I assume by unable you mean they had to stop due to persecution? It sounds from this article that this practice that had survived so long also hit an abrupt stop when faced with persecution from colonizers (at least that's why I'm assuming they have to go by records from 1880 and not just ask the current practitioners). I think this says more about the ability for persecution to shut down a cultural practice more than any quality that practice has to have to survive.


You can still go to or host, say, a Seder, no? That kind of cultural transmission doesn't rely on individual families but in the case of the rituals of Judaism and lots of other religions it seems to have been fairly effective.


> So how does a ritual get successfully passed down for something like 500 generations?

There's literally nothing else but this.

> motivated them so strongly to pass it along with the necessary vigor?

There's no vigor. There are almost no outside influences. There's almost no rebellious thought. You're raised into this life, and you know the rituals by heart from a young age.

> Is there anything in our culture that could possibly have such staying power,

Any isolated/primitive culture with no outside influences. Throughout the 20th century ethnographers collected thousands of such rituals before they disappeared after contact with the outside world.


> So how does a ritual get successfully passed down for something like 500 generations? What must the observer get from it that motivated them so strongly to pass it along with the necessary vigor?

I think small, pre-literate societies on the edge of survival rely heavily on "traditional" knowledge, and for very good reasons.

One of my anthropology professors told me a story about a village (I forget his source for this, but it sounded like he had one). They had an old woman, probably in her 80s, toothless, partly blind, and mostly immobile. She only survived because of a significant ongoing effort of the village.

Then the village had a bad year, a famine. And the old woman said, "This happened when I was a child. What you need to do is take the leaves of such-and-such a plant. They're poisonous. But if you beat them with rocks, soak them, and let them age a bit, then they're disgusting but edible." And so the village remained fed. The old woman was contributing to the village's survival, because she was a source of mostly-forgotten knowledge.

Similarly, we know that modern hunter-gatherers might be able to find and identify 47 species of edible mushrooms in their local climate. This knowledge base can easily be the equivalent of a college education focused just on finding food.

Now, inland Australia is famously one of the most inhospitable places in earth. Early European explorers noticed just how difficult it was to survive there. But the locals someone managed just fine. They knew all the tricks.

So my guess is that the kind of society which can remember how to find and prepare 47 kinds of edible mushrooms, or which can survive a famine that occurs every 75 years, or which can survive inland Australia, is a society with significant respect for ancestral knowledge. Learning the rituals may often be a matter of life and death.

The modern world is different because we have books, and science, and high division of labor. If we forget how to do our grandparents' jobs, someone else will still learn.
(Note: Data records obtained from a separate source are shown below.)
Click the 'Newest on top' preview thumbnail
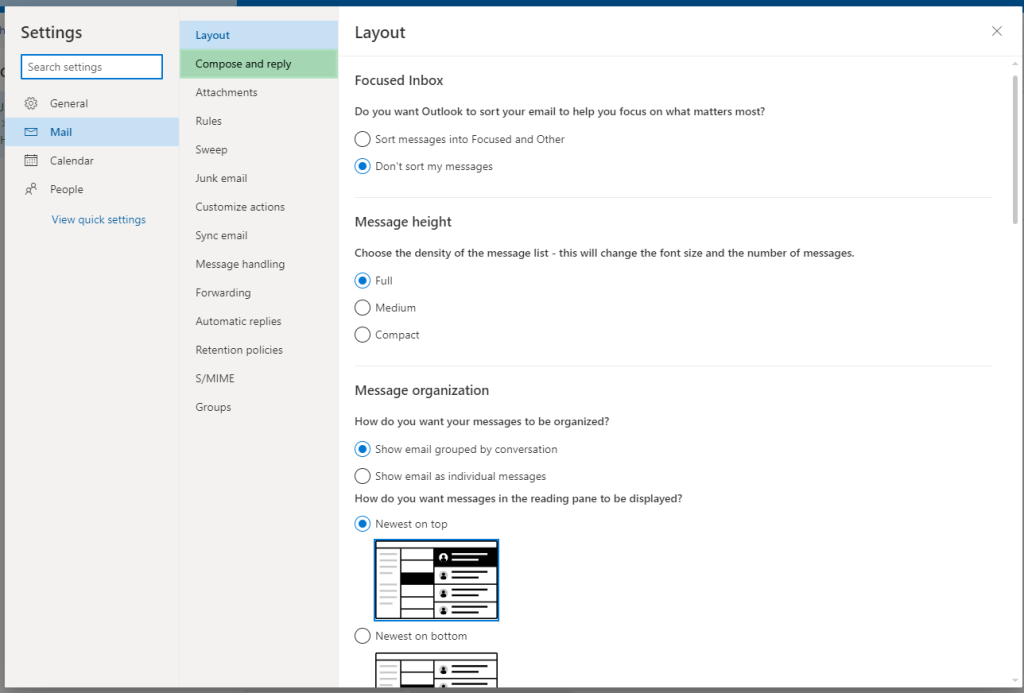The width and height of the screenshot is (1024, 693). click(436, 579)
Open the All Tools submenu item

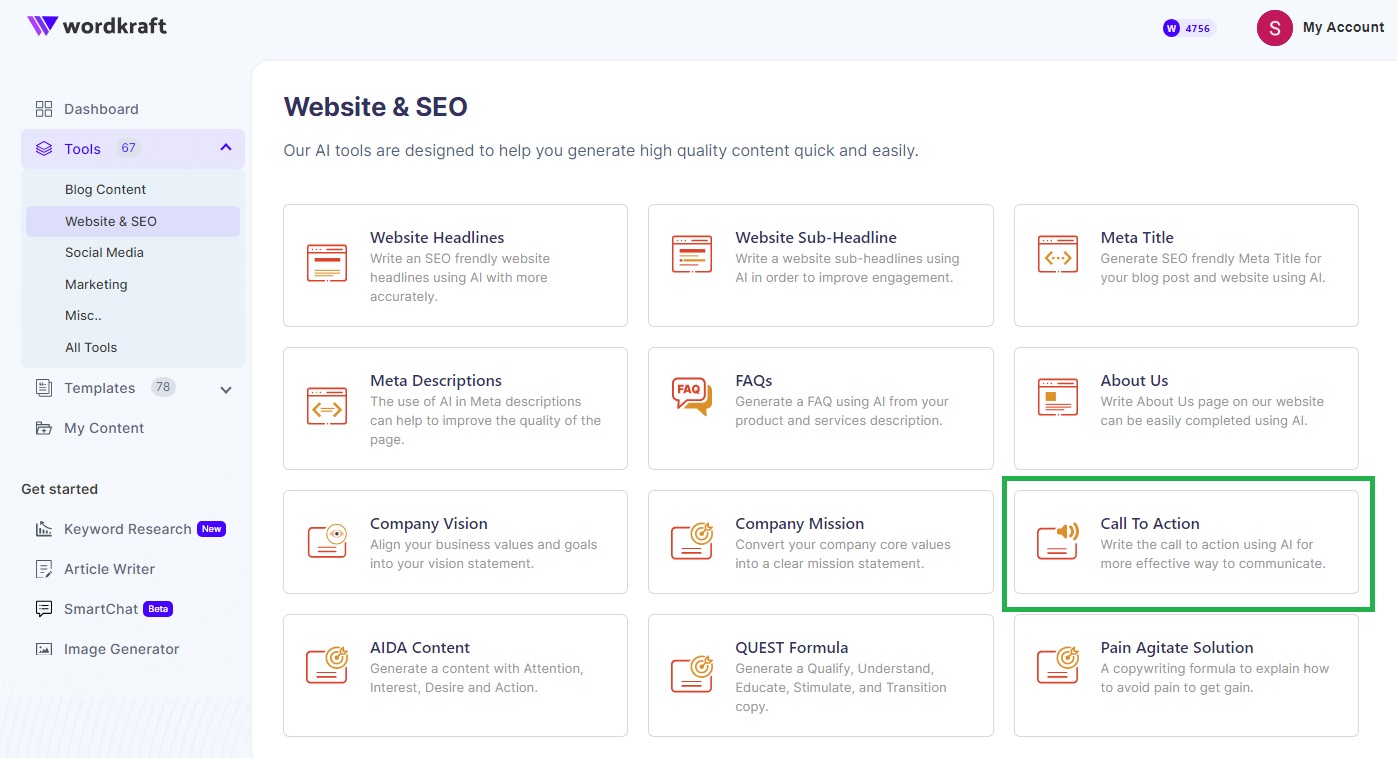tap(91, 348)
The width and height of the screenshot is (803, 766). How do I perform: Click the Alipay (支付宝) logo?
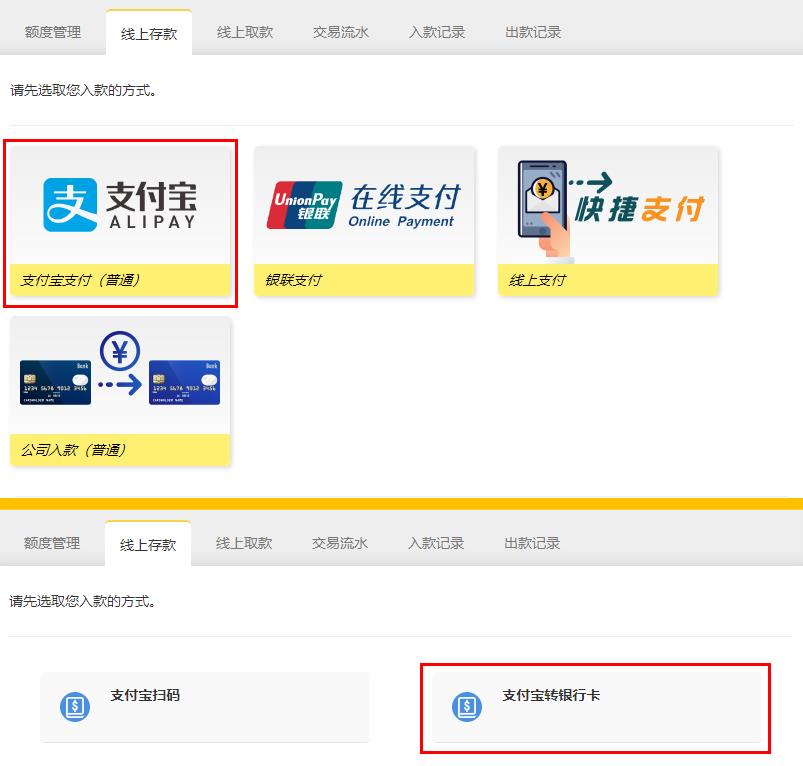[x=120, y=204]
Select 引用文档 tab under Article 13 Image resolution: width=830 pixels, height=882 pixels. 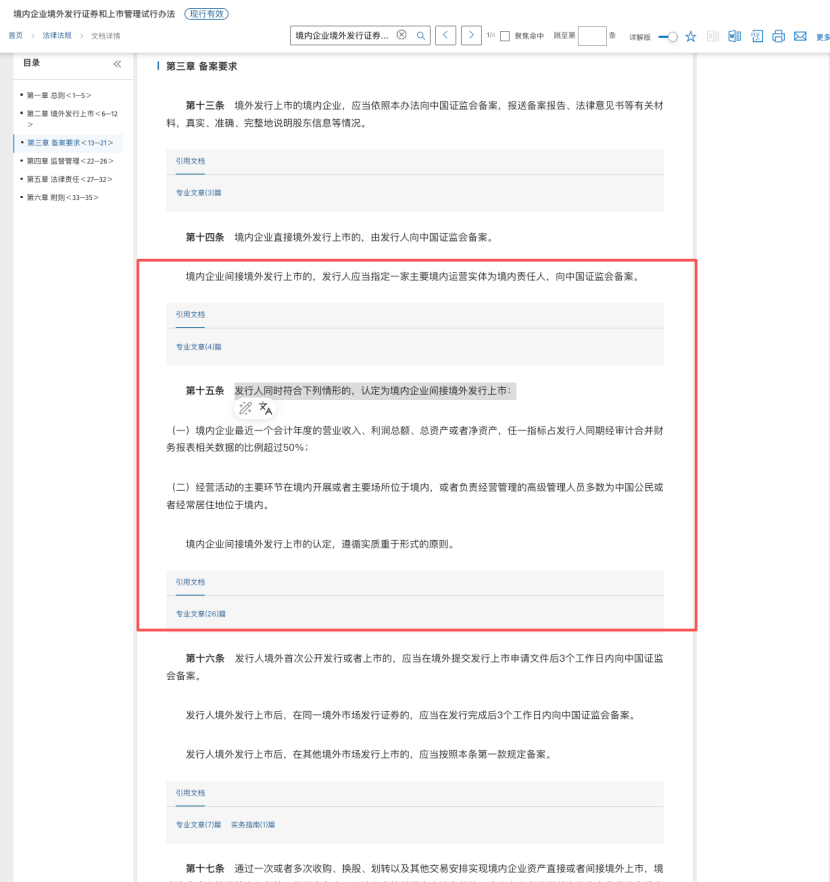click(x=190, y=161)
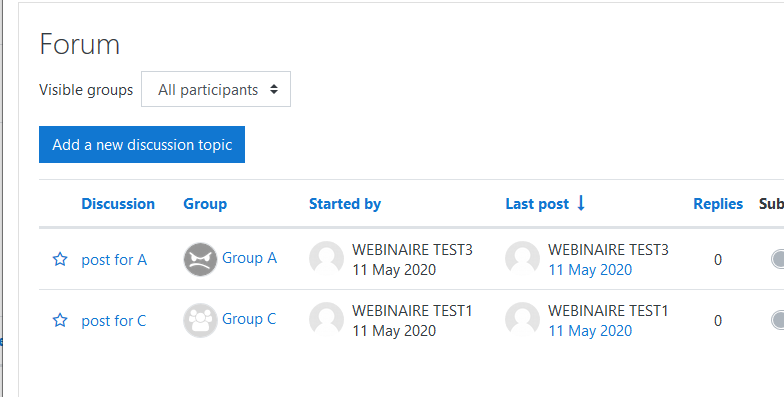Sort discussions by Last post column
Viewport: 784px width, 397px height.
tap(537, 204)
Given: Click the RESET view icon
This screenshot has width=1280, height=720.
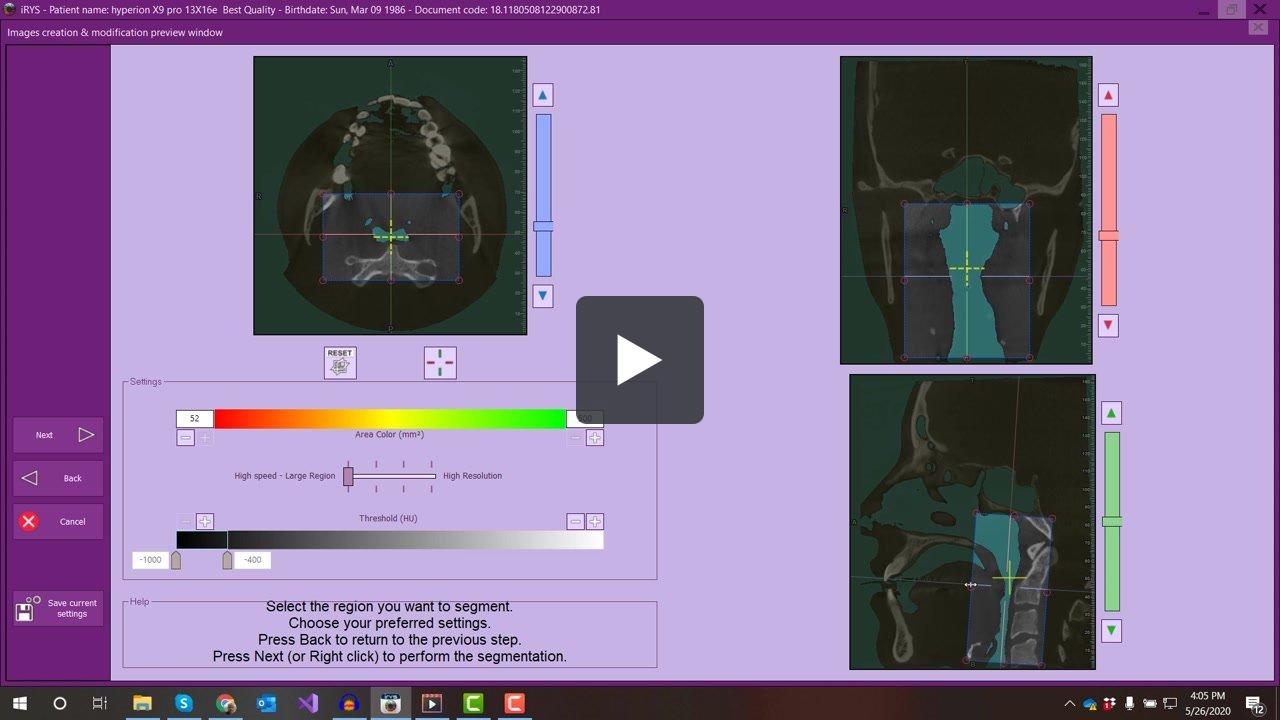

Or the nature of work will change so much that a new generation needs to learn a new way of working.


The story of Pleiades might be as old as 100 000 years.


The main thing is you need to live near other people with the same rituals.

I suspect your grandparents moved to the US after the holocaust and settled somewhere far from other Jews. Judaism can not be practiced in isolation, it was not setup that way.

Also, nothing stopping you from finding a Chabad near you and reclaiming at least a portion of your heritage.


Hmm, I’d say this is a problem that Jesus, the Rastafarians, the Amish and your own tradition grappled with.

Jesus was in the world, but not of the world.

Rastafarians step one foot at a time out of Babylon.

The Amish have removed themselves for the most part, but they are still somewhat free riders on the greater society.

Jews celebrate the sabbath. In this way, 6 days a week they are of the world, and can share in its prosperity, but one day is reserved for keeping the traditions.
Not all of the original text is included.